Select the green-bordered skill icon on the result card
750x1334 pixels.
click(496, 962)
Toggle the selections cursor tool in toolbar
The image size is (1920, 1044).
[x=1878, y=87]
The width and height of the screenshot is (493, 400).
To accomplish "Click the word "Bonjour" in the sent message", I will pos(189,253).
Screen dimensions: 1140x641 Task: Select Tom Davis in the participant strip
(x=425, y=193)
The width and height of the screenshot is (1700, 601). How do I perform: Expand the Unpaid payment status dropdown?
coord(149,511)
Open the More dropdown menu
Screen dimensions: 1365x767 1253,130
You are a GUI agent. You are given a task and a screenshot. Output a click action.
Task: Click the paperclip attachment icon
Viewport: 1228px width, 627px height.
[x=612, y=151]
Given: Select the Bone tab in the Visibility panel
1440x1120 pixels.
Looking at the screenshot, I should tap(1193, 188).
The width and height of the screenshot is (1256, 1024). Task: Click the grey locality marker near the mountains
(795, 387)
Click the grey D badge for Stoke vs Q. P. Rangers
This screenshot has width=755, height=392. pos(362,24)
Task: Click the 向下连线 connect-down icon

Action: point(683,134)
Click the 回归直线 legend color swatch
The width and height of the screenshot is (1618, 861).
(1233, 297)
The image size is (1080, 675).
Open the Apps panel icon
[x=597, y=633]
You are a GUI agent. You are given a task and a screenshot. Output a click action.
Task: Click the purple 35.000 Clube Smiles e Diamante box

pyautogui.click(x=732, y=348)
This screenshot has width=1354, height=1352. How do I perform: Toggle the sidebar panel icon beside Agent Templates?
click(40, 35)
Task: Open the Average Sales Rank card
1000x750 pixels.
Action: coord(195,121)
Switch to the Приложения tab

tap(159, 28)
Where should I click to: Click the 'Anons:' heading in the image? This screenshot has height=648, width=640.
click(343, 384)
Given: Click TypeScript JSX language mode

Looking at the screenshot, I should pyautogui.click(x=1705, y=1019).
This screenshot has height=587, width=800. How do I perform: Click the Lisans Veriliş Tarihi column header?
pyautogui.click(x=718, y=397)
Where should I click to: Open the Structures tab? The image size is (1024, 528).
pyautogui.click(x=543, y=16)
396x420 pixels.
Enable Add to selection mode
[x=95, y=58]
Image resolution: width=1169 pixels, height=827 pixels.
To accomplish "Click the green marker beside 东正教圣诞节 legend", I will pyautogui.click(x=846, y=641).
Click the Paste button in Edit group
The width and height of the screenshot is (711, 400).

—————

The answer should be one number, the count of lines above that contain "green".

2